1.黒犬との出会い
それから数日というもの、学校中シリウス・ブラックの話でもちきりだった。どうやって城に入り込んだのか、話に尾ひれがついて、どんどん大きくなっていった。馬鹿げた噂もあれば、身内のエリカが手引きしたのではないか、という噂も絶えなかった。


エリカが通ると必ずひそひそ話が付いて回ったので、あまり談話室の外に出なくなった。周りの反応が面倒だったのだ。それでも廊下を歩くときは必ず、ドラコたちが一緒について来てくれたので、エリカは非常にありがたいと感じていた。




それから何日か経った休日のことだった。エリカはふと早朝に目を覚ました。
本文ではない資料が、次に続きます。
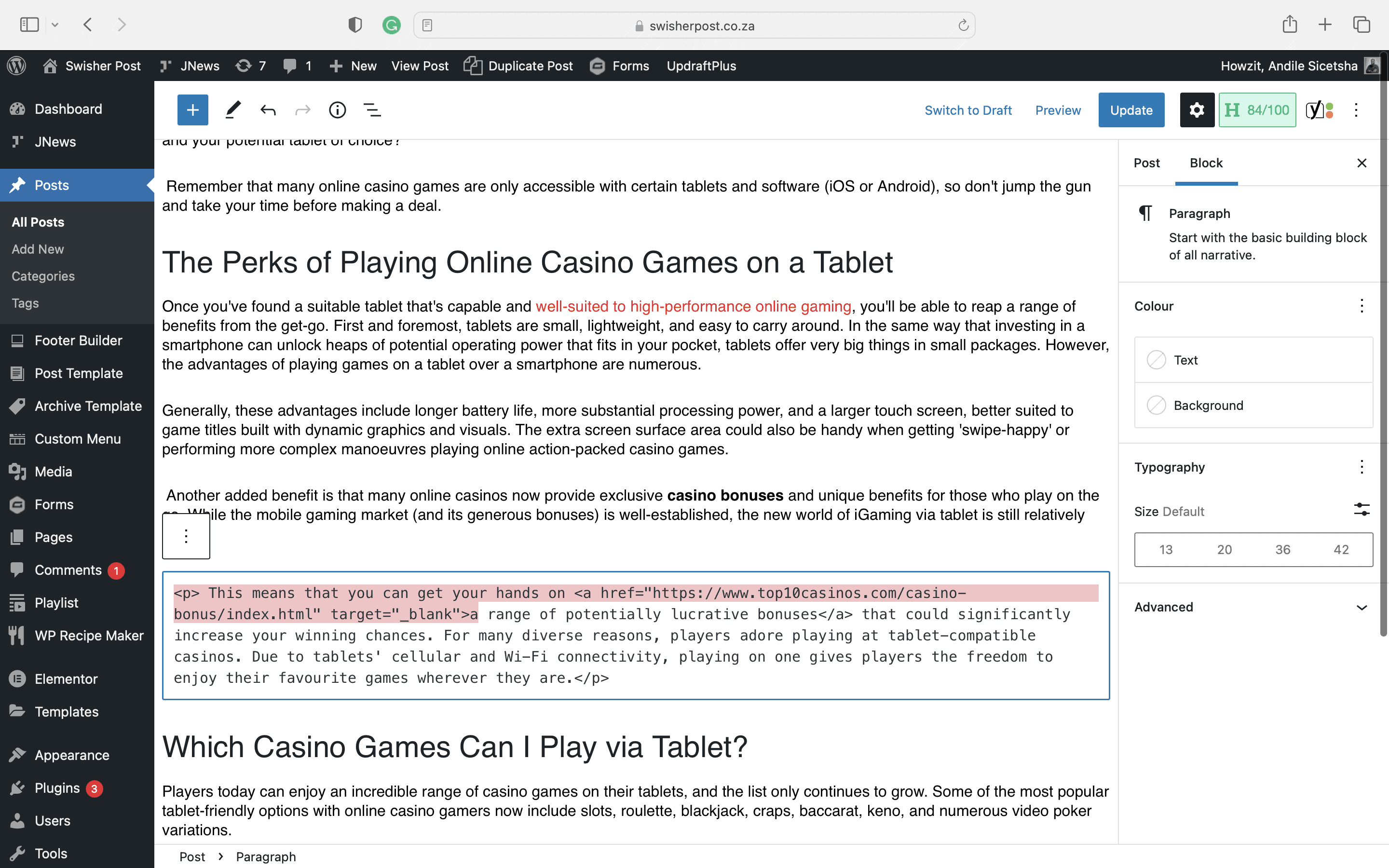Open Typography options three-dot menu
This screenshot has width=1389, height=868.
click(1362, 467)
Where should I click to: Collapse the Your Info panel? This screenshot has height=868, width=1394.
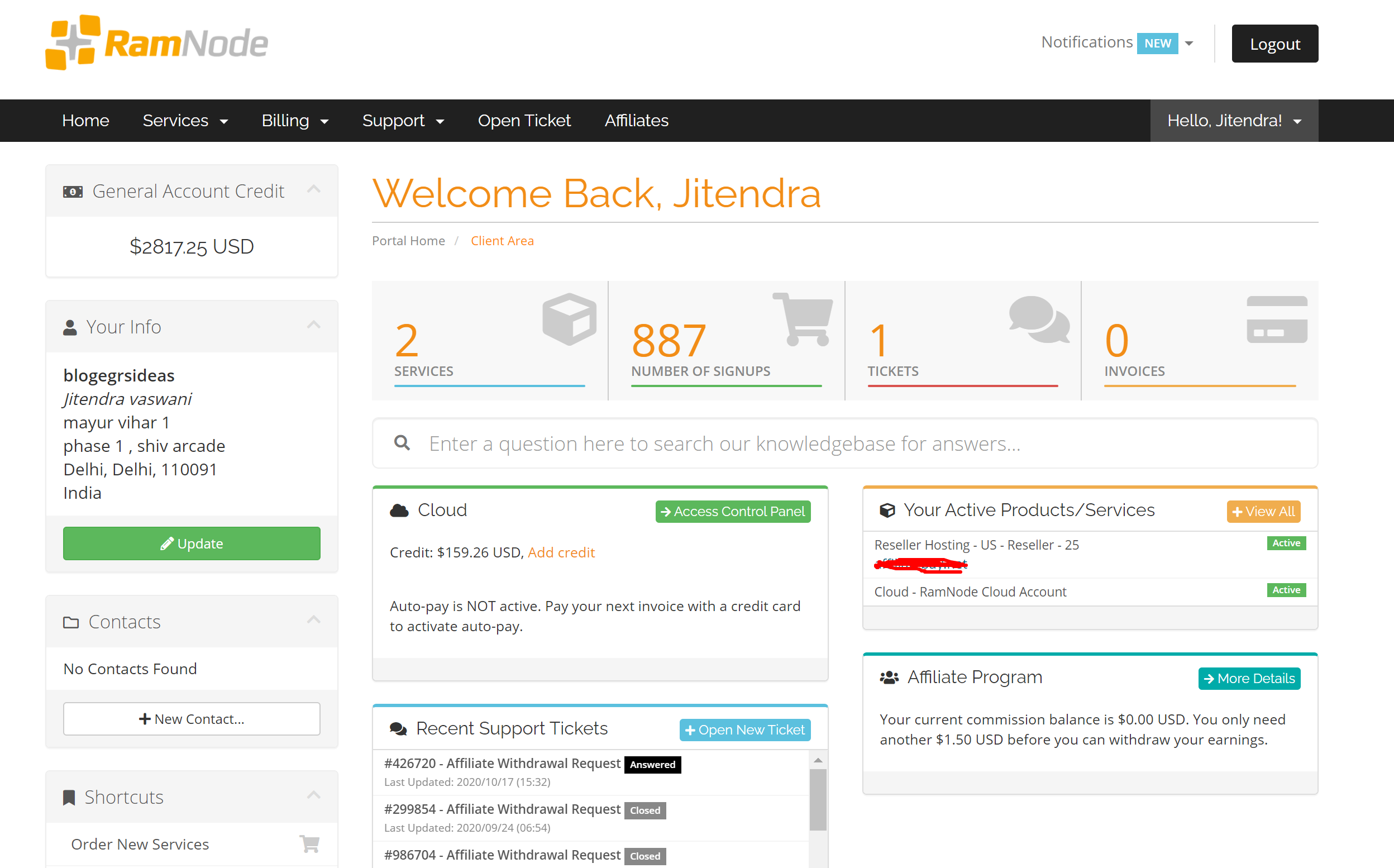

周囲の注目によるストレスか、最近は眠りが浅くなっていた。もう一度寝れる気はしなかったので、身なりを整え、がらんとした談話室に降りた。少し冷たい秋の空気が心地よかった。エリカは無性に湖へ行きたくなったので、朝食前に散歩に行くことにした。





「…ふぅ。」

湖へ着くなり、エリカはため息をついた。自分でも気づかないうちに、根拠のない噂や周囲の視線に疲れていたのだ。朝日に照らされてキラキラと光る湖を見ていると、少しずつその疲れが癒されていくような気がした。



ふと景色を眺めていると、何やら黒い毛玉のようなものが目に映った。よく見ると、その毛玉のようなものは、ガリガリに痩せている大きな犬で、こちらを綺麗な目で見ていることに気がついた。